Solved – Include nesting factor as fixed effect in a GLMM

fixed-effects-modelglmmnested datar

I have the following GLMM:

success ~ age + gender + group/task + (1 + group/task|school/subject), family = binomial

I want to know whether participants' probability to succeed in certain problem-solving tasks can be predicted by the type of task.
I have 6 tasks which can be categorized into 3 groups (A, B, C) with 2 tasks in each group. Each participant received 3 tasks (one from A, one from B, one from C; combination and order counterbalanced).
Cochran's Q- and post-hoc McNemar tests revealed that the three groups differ in their success rates: A is easier than B and C, and B and C are equally difficult.
I used crosstabs to analyze whether the tasks within each group differ in their success rates and found that they are different for A and B.

Now I would like to do a comparison of all individual tasks (not just those within one category).
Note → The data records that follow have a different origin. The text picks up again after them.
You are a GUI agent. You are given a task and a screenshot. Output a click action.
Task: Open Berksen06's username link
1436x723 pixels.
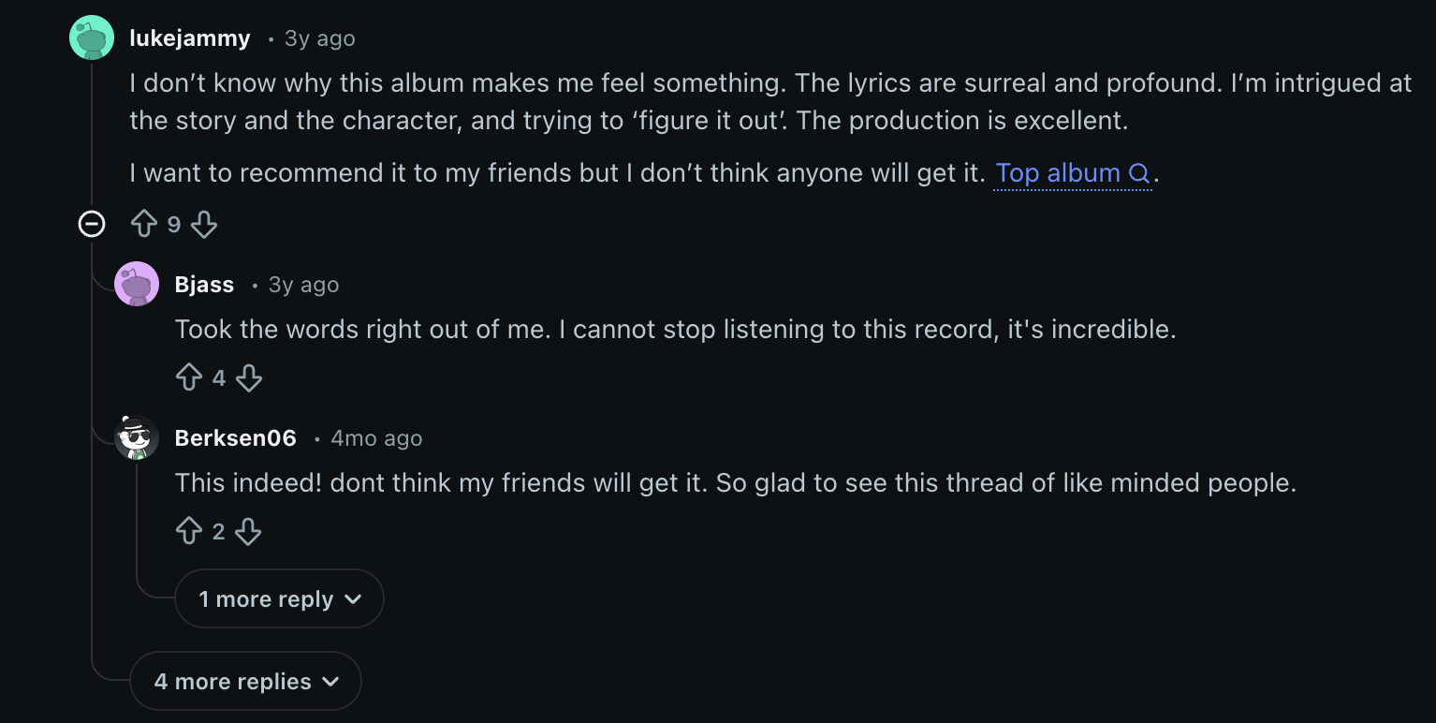point(235,438)
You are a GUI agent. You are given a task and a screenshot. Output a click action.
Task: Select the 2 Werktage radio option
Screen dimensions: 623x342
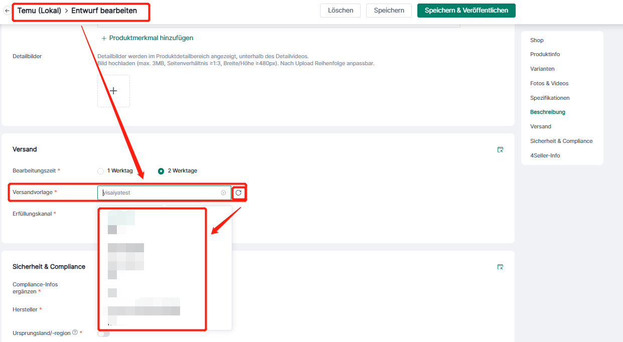coord(161,171)
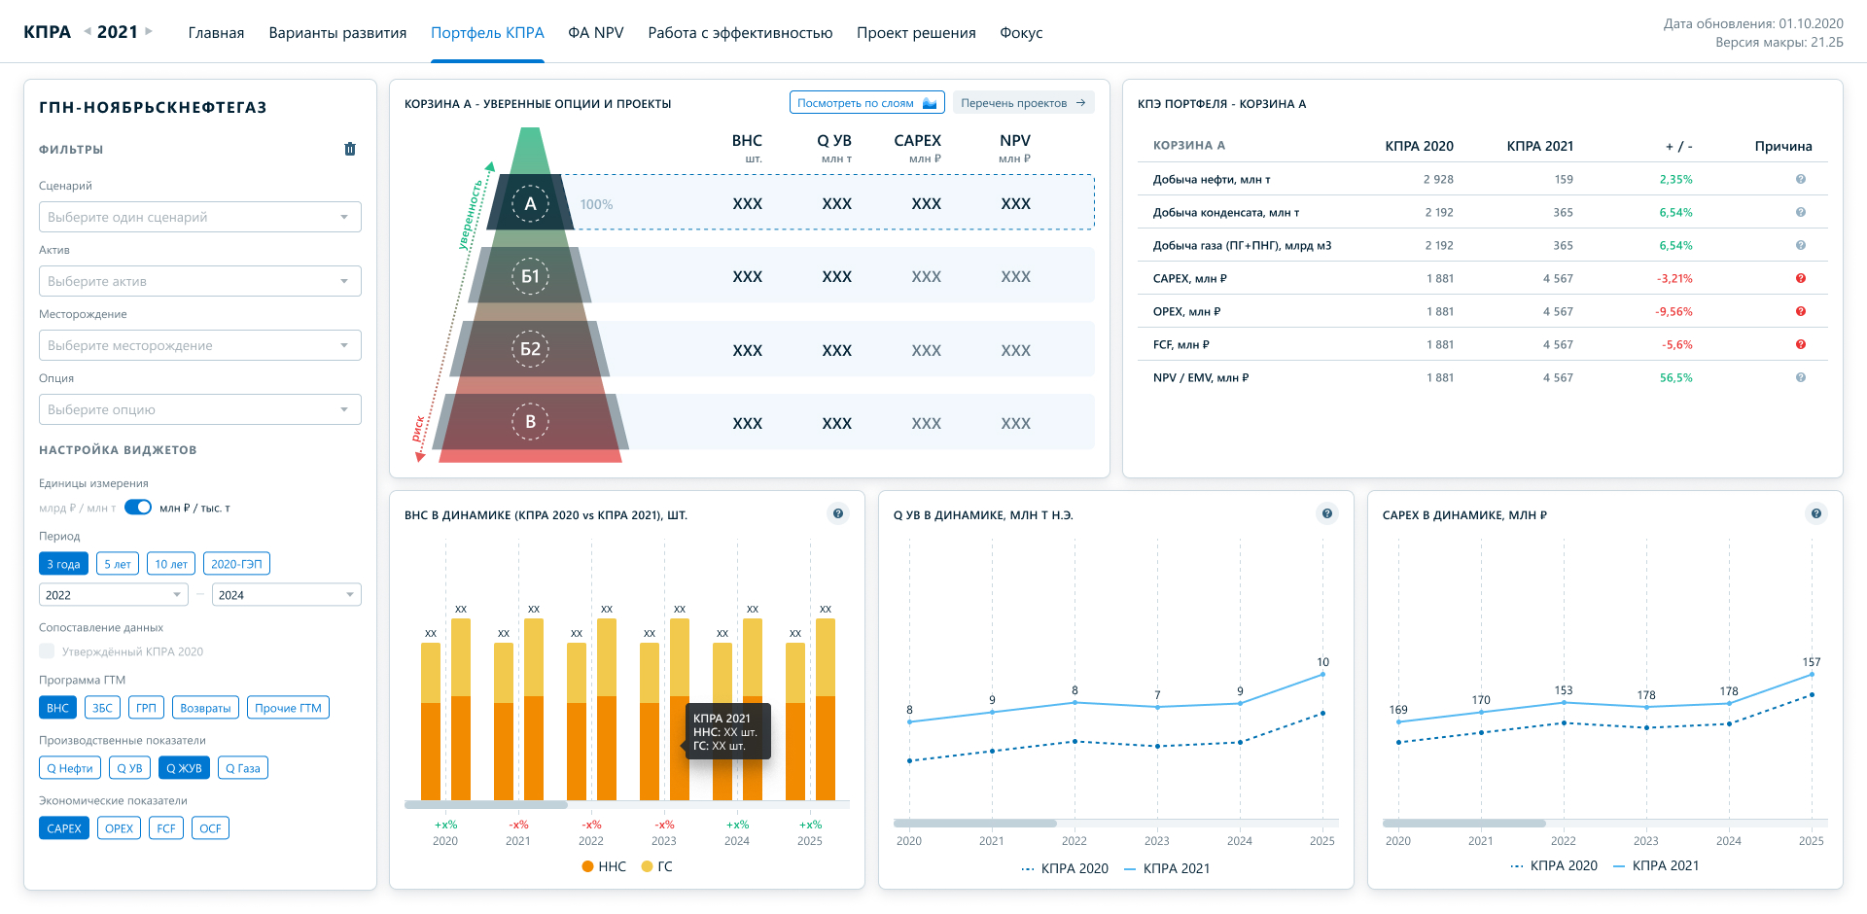The height and width of the screenshot is (914, 1867).
Task: Toggle the units of measurement switch
Action: [138, 507]
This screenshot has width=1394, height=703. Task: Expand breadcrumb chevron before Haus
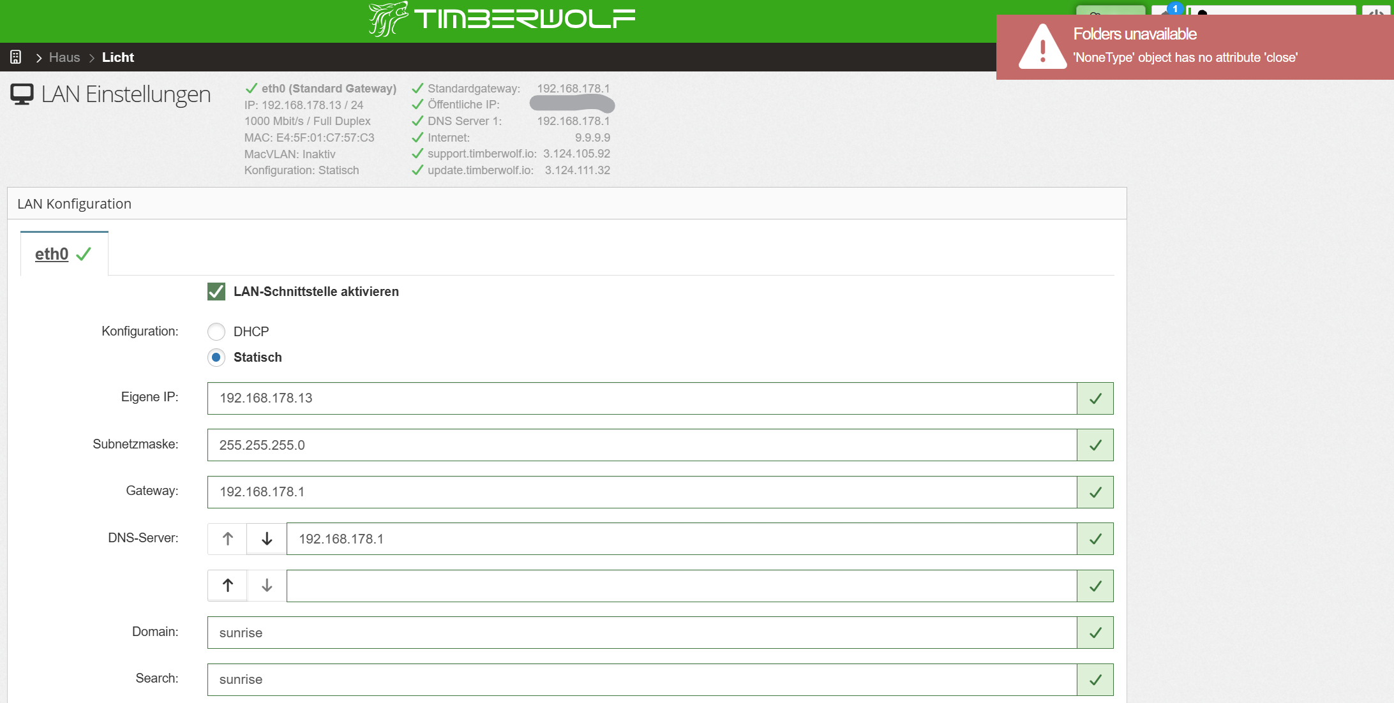point(39,58)
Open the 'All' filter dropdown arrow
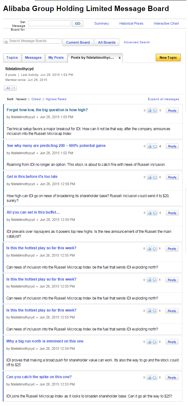Screen dimensions: 188x406 [x=15, y=88]
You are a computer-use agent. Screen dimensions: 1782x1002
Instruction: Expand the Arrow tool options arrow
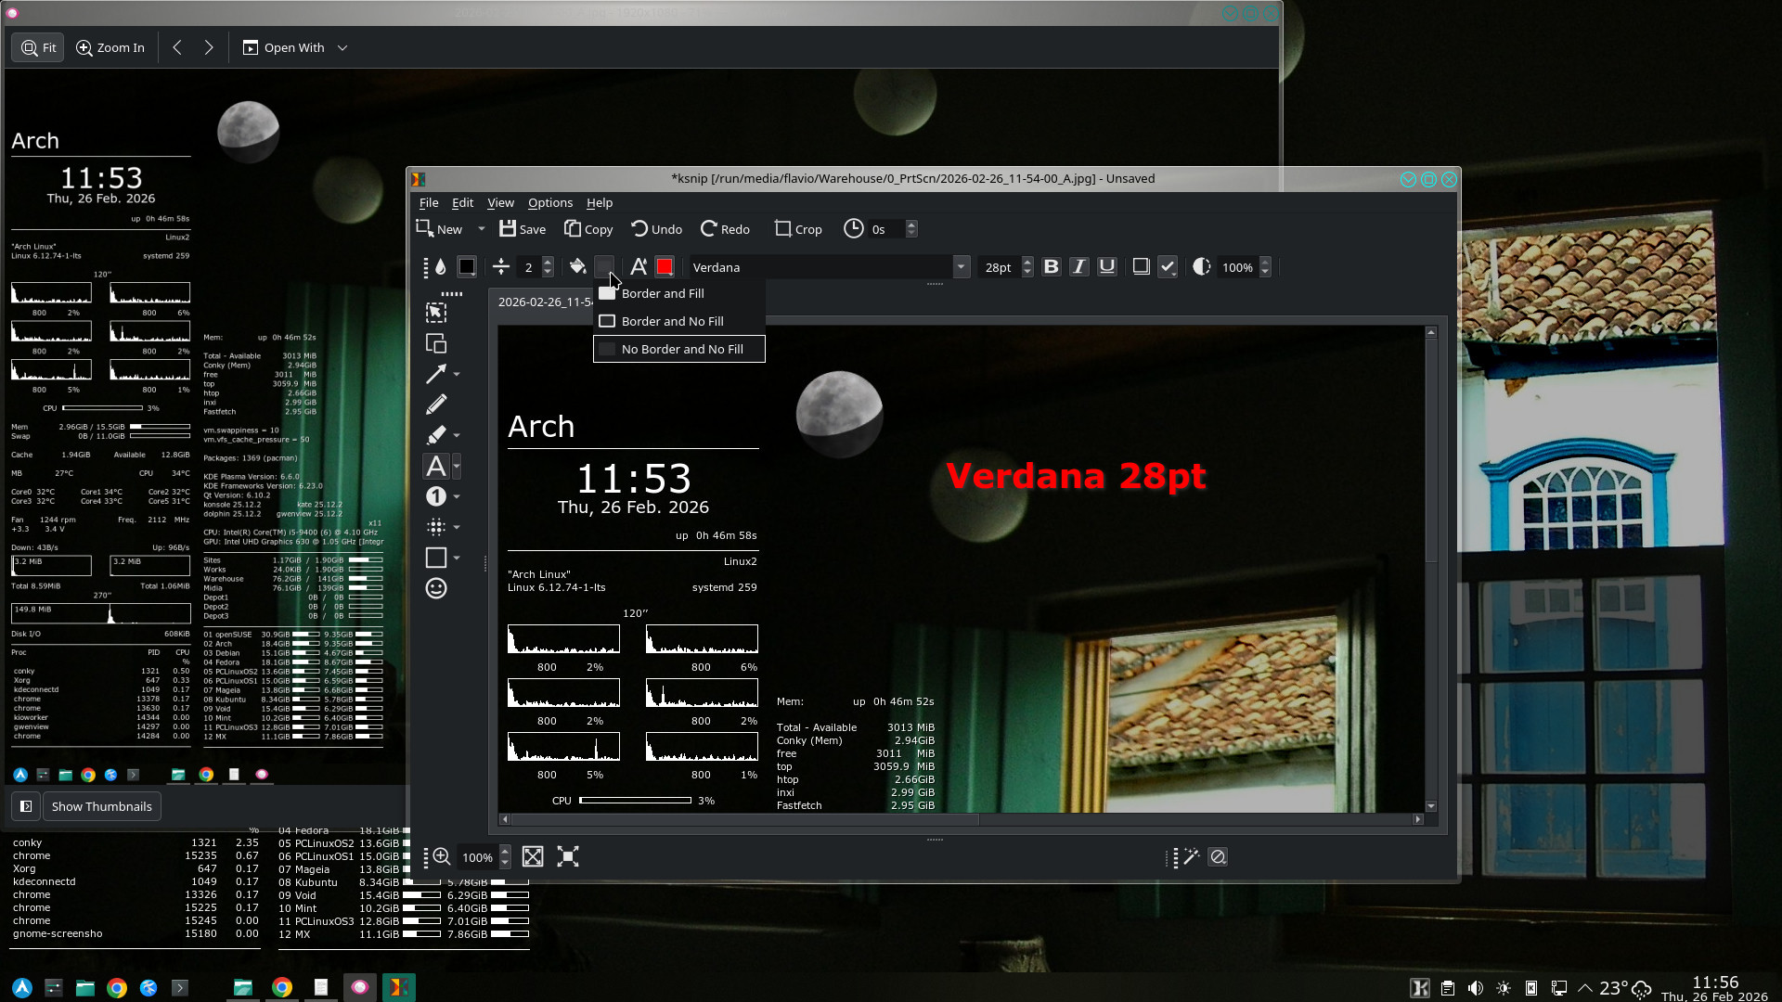(457, 374)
My question is: Is the equation above correct in terms of the fixed effects or is there any reason to include group as an extra fixed effect (e.g. to see whether task has an effect on top of the group effects found in the McNemar tests)? Would that be unnecessary?

What does it mean to include both group/task and group?

Best Answer

First, let's try to simulate some data with a similar structure of your problem's data. My understanding from your description is that we have something like this:

Say we have 4 schools with 8 subjects in each school, thus a total of 32 subjects. Each subject is posed with 3 tasks (one from each group), thus a total of 96 observations. As we have 6 different tasks, we will ask 16 times each task (6*16=96), so 32 tasks from each group (32*3=96).

n.schools <- 2
n.subject <- 20
n         <- n.subject*3
subject   <- rep(1:n.subject, 3)
school    <- rep(1:n.schools, (n/n.schools))

age    <- rnorm(n.subject, 30, 5)
age    <- rep(age,3)
gender <- sample(c(0,1),n.subject, replace=TRUE)
gender <- rep(gender,3)

A     <- c(rep(1,n/3),rep(0,2*n/3))
B     <- c(rep(0,n/3),rep(1,n/3), rep(0, n/3))
C     <- c(rep(0,2*n/3),rep(1,n/3))
group <- c(rep("A",n/3), rep("B",n/3),rep("C",n/3))
task  <- c(rep("a",n/6),rep("b",n/6),rep("c",n/6),rep("d",n/6),rep("e",n/6),rep("f",n/6))

u.subject <- rnorm((n/3), 0, 1)
u.school  <- rnorm(n.schools, 0 ,1)

lattent <- -20 + 0.5*age + 2*gender + 2*A -3*B -3.2*C + u.subject + u.school + rnorm(n,0,1)
pr      <- 1/(1+exp(-lattent))
success <- rbinom(n, 1, pr)

Now let's try a GLMM model as the one you propose:

library(lme4)
> glmer(success ~ age + gender + group/task + (1 + group/task | school/subject), family=binomial)
Error: number of observations (=60) < number of random effects (=360) 
for term (1 + group/task | subject:school); 
the random-effects parameters are probably unidentifiable

So what does this mean? In general, you need your mixed effects model to be identifiable, and one of the conditions for this to happen is $\sum_{i=1}^N (n_i-k) >0$, where $k$ is the number of random effects. In the case of balanced data, this can be written equivalently $N n_1 > N k$ or $n_1 > k$. In other words you need to have less random parameters than the number of observations in each cluster/group, subject in your case. This cannot be the case if you add the group/task term in the random part.

What group/task or school/subject means in the formula?

This is simply an equivalent way of writing group + group:task so you actually have group and its interaction with task. So the last question doesn't actually makes sense. The same principle is used when you put this term as a grouping factor in the right part of (1 | ...) which actually translates to (1| school) + (1 | school:subject) hence the one factor nested within the other.

So, I suggest you read Chapter 2 from Bates book and pay extra attention to model specification. It is really important to define what actually makes sense to include as fixed or random effects and what the grouping factors will be. This depends on how you designed the study and what you want to extract from your models.